Asylfragen brauchen europaweit einheitliche Antworten

Caritas fordert Harmonisierung zu Gunsten der Betroffenen

Wien (OTS) - "Das Recht auf Asyl ist kein Zugeständnis sondern ein Recht jedes Menschen, der aus seiner Heimat flüchten muss", kommentiert Caritas Präsident Franz Küberl die wiederaufgeflammte Diskussion um Asylrecht und Integration. Die Asylfragen müssen europaweit geregelt werden, dazu braucht es eine Harmonisierung der Asylverfahren auf hohem Niveau. Die Ursache des Problems sieht Franz Küberl jedoch im großen Druck auf die Menschen, aus ihren Herkunftsländern zu fliehen. "Auf die Krisenregionen muss politisch und menschenrechtlich wirkungsvoll Einfluss genommen werden. Darin liegt die wirkliche Herausforderung der nächsten Jahre."

In Europa gilt es im Rahmen der Vereinheitlichung der Asylverfahren gleichzeitig eine Lastenverteilung zu erreichen. Die Zuständigkeitsregelungen in der EU sowie den angrenzenden Nachbarstaaten führen zu ungleichen Belastungen bei der Aufnahme von Schutzsuchenden.

Mit dem Recht auf Aufenthalt muss auch das Recht auf Beschäftigung verbunden sein. Menschen die seit vielen Jahren in einem EU-Land leben und sich integriert haben, müssen in einen Aufenthaltsstatuts überführt werden. Dringender Reformbedarf stellt Franz Küberl auch beim Recht auf Familienleben fest. "Hier fehlen Lösungen sowohl bei MigrantInnen als auch bei Menschen, die das Kriegsflüchtlinge Aufnahme finden."
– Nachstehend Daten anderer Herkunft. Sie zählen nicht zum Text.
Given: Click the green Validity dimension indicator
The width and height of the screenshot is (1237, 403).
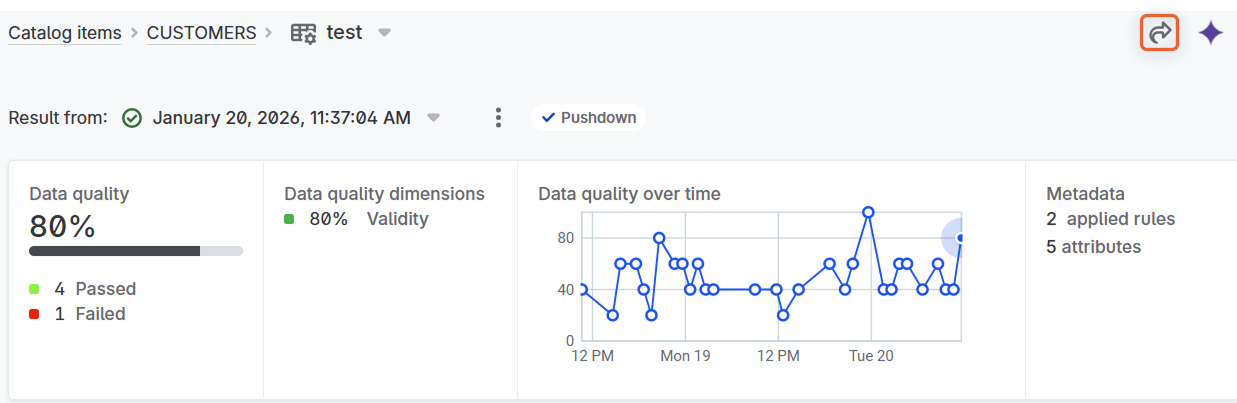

Schlechte Betreuung der Schutzsuchenden in Österreich wirkt sich nachdrücklich als menschenunwürdiges "Dumping" nach unten auch in den anderen Länder aus. "Die wohlhabende EU darf ihre Verpflichtung zum Schutz von Flüchtlingen nicht an die Länder außerhalb der Grenzen der Festung Europas abwälzen", fordert Franz Küberl. "Es ist eine Illusion zu glauben, dass es einen ungestörten Fruchtgenuss des Reichtums in den Industrieländern geben könne. Die Zukunft des reichen Nordens wird nur durch Teilen mit Krisenregionen gesichert werden."